In your answer, every line of the records should be written out exactly.
======== PROVIDED DATA ========
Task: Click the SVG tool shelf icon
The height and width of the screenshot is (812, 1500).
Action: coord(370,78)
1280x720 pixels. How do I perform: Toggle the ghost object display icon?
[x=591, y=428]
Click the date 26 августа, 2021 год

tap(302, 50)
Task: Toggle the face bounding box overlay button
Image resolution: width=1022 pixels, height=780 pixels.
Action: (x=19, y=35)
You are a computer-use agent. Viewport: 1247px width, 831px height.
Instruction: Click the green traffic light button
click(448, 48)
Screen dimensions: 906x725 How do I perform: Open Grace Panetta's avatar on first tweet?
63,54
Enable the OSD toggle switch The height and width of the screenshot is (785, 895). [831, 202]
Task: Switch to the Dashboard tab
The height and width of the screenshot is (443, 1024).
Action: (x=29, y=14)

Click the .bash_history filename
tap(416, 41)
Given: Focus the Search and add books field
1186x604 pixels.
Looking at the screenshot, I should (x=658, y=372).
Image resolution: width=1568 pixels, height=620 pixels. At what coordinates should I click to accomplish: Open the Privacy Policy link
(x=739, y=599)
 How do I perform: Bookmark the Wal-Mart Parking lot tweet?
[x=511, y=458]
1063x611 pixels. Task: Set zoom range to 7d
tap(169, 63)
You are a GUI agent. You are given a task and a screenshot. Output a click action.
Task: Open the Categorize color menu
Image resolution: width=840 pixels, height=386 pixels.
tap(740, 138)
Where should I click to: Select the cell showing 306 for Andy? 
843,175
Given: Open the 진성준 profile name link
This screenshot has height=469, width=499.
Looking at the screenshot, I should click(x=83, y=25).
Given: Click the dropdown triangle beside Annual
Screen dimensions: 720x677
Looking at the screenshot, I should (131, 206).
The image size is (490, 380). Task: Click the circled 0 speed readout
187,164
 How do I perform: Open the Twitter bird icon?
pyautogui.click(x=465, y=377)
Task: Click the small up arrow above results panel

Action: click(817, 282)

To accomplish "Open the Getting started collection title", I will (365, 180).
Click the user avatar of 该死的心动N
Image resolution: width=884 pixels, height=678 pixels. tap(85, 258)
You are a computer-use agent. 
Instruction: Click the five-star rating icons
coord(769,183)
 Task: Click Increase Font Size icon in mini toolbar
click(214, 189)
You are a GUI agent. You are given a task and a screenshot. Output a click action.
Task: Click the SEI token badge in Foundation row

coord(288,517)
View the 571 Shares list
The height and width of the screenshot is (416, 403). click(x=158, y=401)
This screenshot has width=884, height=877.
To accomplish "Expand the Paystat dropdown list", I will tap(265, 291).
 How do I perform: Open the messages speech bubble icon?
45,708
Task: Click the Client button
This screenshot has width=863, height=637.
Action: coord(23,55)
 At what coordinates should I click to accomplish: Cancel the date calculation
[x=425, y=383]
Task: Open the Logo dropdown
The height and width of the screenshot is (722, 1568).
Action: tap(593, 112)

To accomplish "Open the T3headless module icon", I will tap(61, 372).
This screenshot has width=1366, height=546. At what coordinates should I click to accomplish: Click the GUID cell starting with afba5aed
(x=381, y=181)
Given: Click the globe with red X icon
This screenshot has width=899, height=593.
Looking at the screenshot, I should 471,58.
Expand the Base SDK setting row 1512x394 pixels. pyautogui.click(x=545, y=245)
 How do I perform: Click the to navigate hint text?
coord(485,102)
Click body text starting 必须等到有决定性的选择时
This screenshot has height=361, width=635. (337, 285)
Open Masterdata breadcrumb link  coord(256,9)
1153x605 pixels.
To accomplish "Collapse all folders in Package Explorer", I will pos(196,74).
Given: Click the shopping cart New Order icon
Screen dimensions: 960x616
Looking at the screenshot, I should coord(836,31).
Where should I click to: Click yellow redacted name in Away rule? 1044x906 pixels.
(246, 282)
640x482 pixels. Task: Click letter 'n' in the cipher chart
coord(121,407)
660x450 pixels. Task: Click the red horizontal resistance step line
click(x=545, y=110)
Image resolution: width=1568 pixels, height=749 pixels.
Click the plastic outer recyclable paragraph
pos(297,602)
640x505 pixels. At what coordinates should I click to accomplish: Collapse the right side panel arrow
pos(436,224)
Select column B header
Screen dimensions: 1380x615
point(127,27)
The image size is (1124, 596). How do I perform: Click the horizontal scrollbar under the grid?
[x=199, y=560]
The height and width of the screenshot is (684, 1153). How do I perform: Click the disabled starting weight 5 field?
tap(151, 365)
========
• **TASK ANSWER**
Task: Click the SVG tool shelf icon
The height and width of the screenshot is (812, 1500).
Action: coord(370,78)
1280x720 pixels. How do I perform: Toggle the ghost object display icon?
[x=591, y=428]
Click the date 26 августа, 2021 год

tap(302, 50)
Task: Toggle the face bounding box overlay button
Image resolution: width=1022 pixels, height=780 pixels.
Action: (x=19, y=35)
You are a computer-use agent. Viewport: 1247px width, 831px height.
Instruction: Click the green traffic light button
click(448, 48)
Screen dimensions: 906x725 How do I perform: Open Grace Panetta's avatar on first tweet?
63,54
Enable the OSD toggle switch The height and width of the screenshot is (785, 895). [831, 202]
Task: Switch to the Dashboard tab
The height and width of the screenshot is (443, 1024).
Action: (x=29, y=14)

Click the .bash_history filename
tap(416, 41)
Given: Focus the Search and add books field
1186x604 pixels.
Looking at the screenshot, I should (x=658, y=372).
Image resolution: width=1568 pixels, height=620 pixels. At what coordinates should I click to accomplish: Open the Privacy Policy link
(x=739, y=599)
 How do I perform: Bookmark the Wal-Mart Parking lot tweet?
[x=511, y=458]
1063x611 pixels. Task: Set zoom range to 7d
tap(169, 63)
You are a GUI agent. You are given a task and a screenshot. Output a click action.
Task: Open the Categorize color menu
Image resolution: width=840 pixels, height=386 pixels.
tap(740, 138)
Where should I click to: Select the cell showing 306 for Andy? 
843,175
Given: Open the 진성준 profile name link
This screenshot has height=469, width=499.
Looking at the screenshot, I should click(x=83, y=25).
Given: Click the dropdown triangle beside Annual
Screen dimensions: 720x677
Looking at the screenshot, I should (131, 206).
The image size is (490, 380). Task: Click the circled 0 speed readout
187,164
 How do I perform: Open the Twitter bird icon?
pyautogui.click(x=465, y=377)
Task: Click the small up arrow above results panel

Action: click(817, 282)

To accomplish "Open the Getting started collection title", I will (365, 180).
Click the user avatar of 该死的心动N
Image resolution: width=884 pixels, height=678 pixels. tap(85, 258)
You are a computer-use agent. 
Instruction: Click the five-star rating icons
coord(769,183)
 Task: Click Increase Font Size icon in mini toolbar
click(214, 189)
You are a GUI agent. You are given a task and a screenshot. Output a click action.
Task: Click the SEI token badge in Foundation row

coord(288,517)
View the 571 Shares list
The height and width of the screenshot is (416, 403). click(x=158, y=401)
This screenshot has width=884, height=877.
To accomplish "Expand the Paystat dropdown list", I will tap(265, 291).
 How do I perform: Open the messages speech bubble icon?
45,708
Task: Click the Client button
This screenshot has width=863, height=637.
Action: coord(23,55)
 At what coordinates should I click to accomplish: Cancel the date calculation
[x=425, y=383]
Task: Open the Logo dropdown
The height and width of the screenshot is (722, 1568).
Action: tap(593, 112)

To accomplish "Open the T3headless module icon", I will tap(61, 372).
This screenshot has width=1366, height=546. At what coordinates should I click to accomplish: Click the GUID cell starting with afba5aed
(x=381, y=181)
Given: Click the globe with red X icon
This screenshot has width=899, height=593.
Looking at the screenshot, I should 471,58.
Expand the Base SDK setting row 1512x394 pixels. pyautogui.click(x=545, y=245)
 How do I perform: Click the to navigate hint text?
coord(485,102)
Click body text starting 必须等到有决定性的选择时
This screenshot has height=361, width=635. (337, 285)
Open Masterdata breadcrumb link  coord(256,9)
1153x605 pixels.
To accomplish "Collapse all folders in Package Explorer", I will pos(196,74).
Given: Click the shopping cart New Order icon
Screen dimensions: 960x616
Looking at the screenshot, I should coord(836,31).
Where should I click to: Click yellow redacted name in Away rule? 1044x906 pixels.
(246, 282)
640x482 pixels. Task: Click letter 'n' in the cipher chart
coord(121,407)
660x450 pixels. Task: Click the red horizontal resistance step line
click(x=545, y=110)
Image resolution: width=1568 pixels, height=749 pixels.
Click the plastic outer recyclable paragraph
pos(297,602)
640x505 pixels. At what coordinates should I click to accomplish: Collapse the right side panel arrow
pos(436,224)
Select column B header
Screen dimensions: 1380x615
point(127,27)
The image size is (1124, 596). How do I perform: Click the horizontal scrollbar under the grid?
[x=199, y=560]
The height and width of the screenshot is (684, 1153). How do I perform: Click the disabled starting weight 5 field?
tap(151, 365)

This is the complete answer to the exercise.